> [Exercise brief]: Copy out the lines below, putting "Find an element on the screen" wherever "Locate an element on the screen" appears and changing nothing else.

[BEGIN]

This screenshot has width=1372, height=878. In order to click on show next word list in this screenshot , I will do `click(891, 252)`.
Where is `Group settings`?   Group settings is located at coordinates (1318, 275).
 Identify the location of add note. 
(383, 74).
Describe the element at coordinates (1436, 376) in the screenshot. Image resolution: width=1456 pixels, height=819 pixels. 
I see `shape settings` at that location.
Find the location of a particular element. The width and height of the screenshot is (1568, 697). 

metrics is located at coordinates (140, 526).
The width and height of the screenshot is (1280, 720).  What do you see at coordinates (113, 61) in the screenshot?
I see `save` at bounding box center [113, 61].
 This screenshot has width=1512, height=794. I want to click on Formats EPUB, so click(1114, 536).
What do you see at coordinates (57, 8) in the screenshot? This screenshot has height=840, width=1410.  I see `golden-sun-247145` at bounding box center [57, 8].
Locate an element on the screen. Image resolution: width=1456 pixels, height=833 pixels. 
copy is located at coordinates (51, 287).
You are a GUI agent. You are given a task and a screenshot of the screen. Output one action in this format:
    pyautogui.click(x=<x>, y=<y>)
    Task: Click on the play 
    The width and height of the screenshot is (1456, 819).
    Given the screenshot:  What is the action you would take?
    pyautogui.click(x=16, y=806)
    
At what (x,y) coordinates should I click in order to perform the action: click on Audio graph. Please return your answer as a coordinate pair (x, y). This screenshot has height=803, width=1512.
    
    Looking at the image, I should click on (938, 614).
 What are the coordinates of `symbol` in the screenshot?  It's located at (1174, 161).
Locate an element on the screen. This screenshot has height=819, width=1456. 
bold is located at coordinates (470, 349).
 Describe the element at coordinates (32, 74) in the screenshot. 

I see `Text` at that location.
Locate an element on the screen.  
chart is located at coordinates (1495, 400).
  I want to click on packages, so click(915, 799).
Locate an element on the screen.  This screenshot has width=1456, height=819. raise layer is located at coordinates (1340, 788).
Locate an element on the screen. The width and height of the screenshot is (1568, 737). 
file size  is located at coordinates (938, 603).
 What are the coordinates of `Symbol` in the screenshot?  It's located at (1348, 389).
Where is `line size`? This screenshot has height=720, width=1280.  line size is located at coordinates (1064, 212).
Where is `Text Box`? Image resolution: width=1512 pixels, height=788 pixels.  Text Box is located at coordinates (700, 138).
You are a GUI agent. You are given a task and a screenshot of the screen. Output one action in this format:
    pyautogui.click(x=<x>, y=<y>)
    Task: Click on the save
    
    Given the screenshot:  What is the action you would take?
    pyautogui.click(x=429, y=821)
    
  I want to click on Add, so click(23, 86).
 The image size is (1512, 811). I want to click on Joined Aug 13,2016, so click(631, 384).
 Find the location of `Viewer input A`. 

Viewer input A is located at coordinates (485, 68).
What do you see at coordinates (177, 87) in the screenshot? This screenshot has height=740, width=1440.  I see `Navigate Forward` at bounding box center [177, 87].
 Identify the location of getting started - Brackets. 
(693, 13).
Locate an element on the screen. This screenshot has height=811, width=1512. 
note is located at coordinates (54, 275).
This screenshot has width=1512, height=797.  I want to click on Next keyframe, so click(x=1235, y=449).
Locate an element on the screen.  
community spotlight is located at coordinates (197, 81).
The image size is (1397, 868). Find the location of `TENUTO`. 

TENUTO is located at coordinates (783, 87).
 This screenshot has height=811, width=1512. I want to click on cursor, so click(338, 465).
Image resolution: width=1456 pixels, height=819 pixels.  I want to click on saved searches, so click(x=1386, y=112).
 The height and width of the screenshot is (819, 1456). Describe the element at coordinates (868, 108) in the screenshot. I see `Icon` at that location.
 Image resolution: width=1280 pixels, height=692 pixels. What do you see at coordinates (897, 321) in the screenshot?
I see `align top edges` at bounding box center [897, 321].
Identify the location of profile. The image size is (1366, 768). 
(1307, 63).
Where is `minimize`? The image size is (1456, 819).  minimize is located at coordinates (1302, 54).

[END]

> [Exercise result]:
This screenshot has width=1372, height=878. In order to click on show next word list in this screenshot , I will do `click(891, 252)`.
Where is `Group settings`?   Group settings is located at coordinates (1318, 275).
 Identify the location of add note. 
(383, 74).
Describe the element at coordinates (1436, 376) in the screenshot. Image resolution: width=1456 pixels, height=819 pixels. 
I see `shape settings` at that location.
Find the location of a particular element. The width and height of the screenshot is (1568, 697). 

metrics is located at coordinates (140, 526).
The width and height of the screenshot is (1280, 720).  What do you see at coordinates (113, 61) in the screenshot?
I see `save` at bounding box center [113, 61].
 This screenshot has width=1512, height=794. I want to click on Formats EPUB, so click(1114, 536).
What do you see at coordinates (57, 8) in the screenshot? This screenshot has height=840, width=1410.  I see `golden-sun-247145` at bounding box center [57, 8].
Find an element on the screen. Image resolution: width=1456 pixels, height=833 pixels. 
copy is located at coordinates (51, 287).
You are a GUI agent. You are given a task and a screenshot of the screen. Output one action in this format:
    pyautogui.click(x=<x>, y=<y>)
    Task: Click on the play 
    The width and height of the screenshot is (1456, 819).
    Given the screenshot:  What is the action you would take?
    pyautogui.click(x=16, y=806)
    
At what (x,y) coordinates should I click in order to perform the action: click on Audio graph. Please return your answer as a coordinate pair (x, y). This screenshot has height=803, width=1512.
    
    Looking at the image, I should click on (938, 614).
 What are the coordinates of `symbol` in the screenshot?  It's located at (1174, 161).
Find an element on the screen. This screenshot has height=819, width=1456. 
bold is located at coordinates (470, 349).
 Describe the element at coordinates (32, 74) in the screenshot. 

I see `Text` at that location.
Find an element on the screen.  
chart is located at coordinates (1495, 400).
  I want to click on packages, so click(915, 799).
Find an element on the screen.  This screenshot has width=1456, height=819. raise layer is located at coordinates (1340, 788).
Find an element on the screen. The width and height of the screenshot is (1568, 737). 
file size  is located at coordinates (938, 603).
 What are the coordinates of `Symbol` in the screenshot?  It's located at (1348, 389).
Where is `line size`? This screenshot has height=720, width=1280.  line size is located at coordinates (1064, 212).
Where is `Text Box`? Image resolution: width=1512 pixels, height=788 pixels.  Text Box is located at coordinates (700, 138).
You are a GUI agent. You are given a task and a screenshot of the screen. Output one action in this format:
    pyautogui.click(x=<x>, y=<y>)
    Task: Click on the save
    
    Given the screenshot:  What is the action you would take?
    pyautogui.click(x=429, y=821)
    
  I want to click on Add, so click(23, 86).
 The image size is (1512, 811). I want to click on Joined Aug 13,2016, so click(631, 384).
 Find the location of `Viewer input A`. 

Viewer input A is located at coordinates (485, 68).
What do you see at coordinates (177, 87) in the screenshot? This screenshot has height=740, width=1440.  I see `Navigate Forward` at bounding box center [177, 87].
 Identify the location of getting started - Brackets. 
(693, 13).
Find an element on the screen. This screenshot has height=811, width=1512. 
note is located at coordinates (54, 275).
This screenshot has width=1512, height=797.  I want to click on Next keyframe, so click(x=1235, y=449).
Find an element on the screen.  
community spotlight is located at coordinates (197, 81).
The image size is (1397, 868). Find the location of `TENUTO`. 

TENUTO is located at coordinates (783, 87).
 This screenshot has height=811, width=1512. I want to click on cursor, so click(338, 465).
Image resolution: width=1456 pixels, height=819 pixels.  I want to click on saved searches, so click(x=1386, y=112).
 The height and width of the screenshot is (819, 1456). Describe the element at coordinates (868, 108) in the screenshot. I see `Icon` at that location.
 Image resolution: width=1280 pixels, height=692 pixels. What do you see at coordinates (897, 321) in the screenshot?
I see `align top edges` at bounding box center [897, 321].
Identify the location of profile. The image size is (1366, 768). 
(1307, 63).
Where is `minimize`? The image size is (1456, 819).  minimize is located at coordinates (1302, 54).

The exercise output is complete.